Lembrar sempre: sendo o espiritismo uma área do conhecimento, está sujeito a todas as leis relativas a qualquer área do conhecimento, e muito fortemente a instabilidade de seus conceitos. Não há, no Espiritismo tal o concebo, nenhuma cláusula pétrea. Tudo é passível de questionamento. De novas interpretações e visões, desde que estejam baseadas em pesquisas bem elaboradas, com rezoabilidade científica.

Voltando ao preconceito e ao eurocentrismo ainda hoje presente.
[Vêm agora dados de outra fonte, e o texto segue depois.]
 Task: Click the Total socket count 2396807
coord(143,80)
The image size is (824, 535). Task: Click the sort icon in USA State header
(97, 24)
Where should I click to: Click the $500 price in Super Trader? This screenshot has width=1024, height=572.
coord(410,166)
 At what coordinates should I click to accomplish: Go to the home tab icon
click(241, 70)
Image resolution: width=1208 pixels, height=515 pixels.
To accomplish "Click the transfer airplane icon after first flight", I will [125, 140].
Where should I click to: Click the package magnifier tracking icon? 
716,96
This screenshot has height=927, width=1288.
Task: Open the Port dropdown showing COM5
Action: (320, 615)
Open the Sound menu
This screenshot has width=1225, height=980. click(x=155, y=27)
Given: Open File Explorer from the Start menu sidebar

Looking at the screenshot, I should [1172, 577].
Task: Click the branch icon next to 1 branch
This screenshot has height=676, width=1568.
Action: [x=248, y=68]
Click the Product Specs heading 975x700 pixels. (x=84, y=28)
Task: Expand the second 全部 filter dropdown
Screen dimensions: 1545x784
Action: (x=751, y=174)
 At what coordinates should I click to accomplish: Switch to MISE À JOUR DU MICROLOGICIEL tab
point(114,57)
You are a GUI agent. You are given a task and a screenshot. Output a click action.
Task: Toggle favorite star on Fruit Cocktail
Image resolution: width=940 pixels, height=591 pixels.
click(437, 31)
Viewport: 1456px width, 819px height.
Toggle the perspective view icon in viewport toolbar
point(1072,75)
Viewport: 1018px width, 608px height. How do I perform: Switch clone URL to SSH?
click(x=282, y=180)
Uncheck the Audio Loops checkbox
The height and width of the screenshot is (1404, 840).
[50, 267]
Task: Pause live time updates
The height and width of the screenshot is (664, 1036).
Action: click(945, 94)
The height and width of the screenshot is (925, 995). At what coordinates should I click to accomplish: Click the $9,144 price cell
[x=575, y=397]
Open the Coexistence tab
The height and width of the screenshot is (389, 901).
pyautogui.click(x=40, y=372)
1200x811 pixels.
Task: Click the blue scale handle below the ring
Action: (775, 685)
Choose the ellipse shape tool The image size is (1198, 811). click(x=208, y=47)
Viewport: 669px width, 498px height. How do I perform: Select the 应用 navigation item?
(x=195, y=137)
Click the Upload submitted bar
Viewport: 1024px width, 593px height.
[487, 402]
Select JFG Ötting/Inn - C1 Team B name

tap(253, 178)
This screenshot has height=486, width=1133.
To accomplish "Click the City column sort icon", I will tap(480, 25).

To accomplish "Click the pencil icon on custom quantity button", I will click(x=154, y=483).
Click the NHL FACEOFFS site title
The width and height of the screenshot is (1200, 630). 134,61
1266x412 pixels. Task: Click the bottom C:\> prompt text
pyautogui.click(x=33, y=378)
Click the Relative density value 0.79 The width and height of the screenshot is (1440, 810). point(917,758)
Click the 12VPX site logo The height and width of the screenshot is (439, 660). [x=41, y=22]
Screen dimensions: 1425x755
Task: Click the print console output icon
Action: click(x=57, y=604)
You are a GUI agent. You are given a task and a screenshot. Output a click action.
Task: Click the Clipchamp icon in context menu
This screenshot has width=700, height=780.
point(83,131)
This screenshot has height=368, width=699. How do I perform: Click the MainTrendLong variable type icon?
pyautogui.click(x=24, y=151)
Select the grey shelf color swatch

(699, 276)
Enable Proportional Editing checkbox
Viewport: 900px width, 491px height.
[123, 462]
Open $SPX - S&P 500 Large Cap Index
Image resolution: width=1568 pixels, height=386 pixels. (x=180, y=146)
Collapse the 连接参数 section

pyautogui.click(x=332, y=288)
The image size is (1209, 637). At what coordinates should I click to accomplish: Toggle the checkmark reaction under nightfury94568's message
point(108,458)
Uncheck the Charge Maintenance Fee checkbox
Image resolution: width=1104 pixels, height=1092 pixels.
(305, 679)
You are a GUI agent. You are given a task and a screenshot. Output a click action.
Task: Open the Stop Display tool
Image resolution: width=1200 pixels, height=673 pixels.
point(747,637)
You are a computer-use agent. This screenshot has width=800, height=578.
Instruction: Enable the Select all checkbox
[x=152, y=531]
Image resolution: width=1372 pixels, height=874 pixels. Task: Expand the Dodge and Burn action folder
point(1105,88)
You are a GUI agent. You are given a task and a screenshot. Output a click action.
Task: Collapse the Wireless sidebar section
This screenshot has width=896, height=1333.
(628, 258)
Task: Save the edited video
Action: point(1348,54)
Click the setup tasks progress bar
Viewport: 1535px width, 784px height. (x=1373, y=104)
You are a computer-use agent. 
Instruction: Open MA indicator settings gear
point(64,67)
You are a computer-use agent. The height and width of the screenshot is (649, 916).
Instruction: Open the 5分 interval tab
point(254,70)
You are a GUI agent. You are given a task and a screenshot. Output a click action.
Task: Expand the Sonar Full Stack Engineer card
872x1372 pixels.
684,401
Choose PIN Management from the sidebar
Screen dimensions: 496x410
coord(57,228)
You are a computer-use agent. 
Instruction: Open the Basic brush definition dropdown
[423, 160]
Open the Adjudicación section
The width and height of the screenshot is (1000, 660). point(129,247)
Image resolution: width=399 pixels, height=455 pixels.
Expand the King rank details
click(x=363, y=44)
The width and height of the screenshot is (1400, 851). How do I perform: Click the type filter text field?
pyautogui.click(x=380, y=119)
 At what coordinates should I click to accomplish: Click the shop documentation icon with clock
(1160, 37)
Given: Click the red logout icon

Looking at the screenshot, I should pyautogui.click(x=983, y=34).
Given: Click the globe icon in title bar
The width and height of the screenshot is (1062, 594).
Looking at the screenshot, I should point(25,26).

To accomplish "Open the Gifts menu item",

Embora nomes como Enrique Dussel, Nestor Garcia Canclini, Adolfo Sánchez Vázquez, venham revertendo esse quadro a ponto de alguns alemães se deslocarem ao México para desenvolver suas teses de Doutoramento junto aos intelectuais da UNAM (Universidade Nacional Autonoma do Mexico), tendo-os por orientadores.

O que desencadeou o Eurocentrismo?

Se um homem como Kardec, de reconhecido quilate intelectual, tinha tal postura quanto aos povos não europeus, que se dirá dos Conquistadores das Américas cuja saga aniquilou 56 milhões de criaturas. Cinquenta e seis milhões de mortes totalmente injustas dadas as condições de armamentos dos Povos Originários de nosso continente.

Se para Kardec os malaios, os habitantes de Java e suas opiniões nenhum valor tinham.



Por outro lado, o Professor Herculano Pires, em seu livro "O Espírito e o Tempo", se vale do pensamento linear e natural dos povos da Indonésia, para reafirmar a realidade da aparição de espíritos, em reuniões por estes povos realizadas ao cair da tarde, onde os antepassados se apresentavam e interagiam com a comunidade.

Na verdade, homens de origens geográficas diferentes, e postados em saberes também diferentes. Uma série de descobertas científicas separam a Era de Kardec da Década de Herculano Pires. E o tempo é elemento interveniente em nosso processo de progresso intelectual.

Na atualidade, alguns meses já podem trazer novas configurações ao nosso pensamento. Basta sejamos aptos à busca do novo e abertos às contribuições de todos os povos. Desde os Povos Originários de qualquer parte do mundo aos povos escandinavos, tidos como os mais avançados, social e culturalmente.

Todo preconceito nos apequena, diante do acolhimento enobrecedor.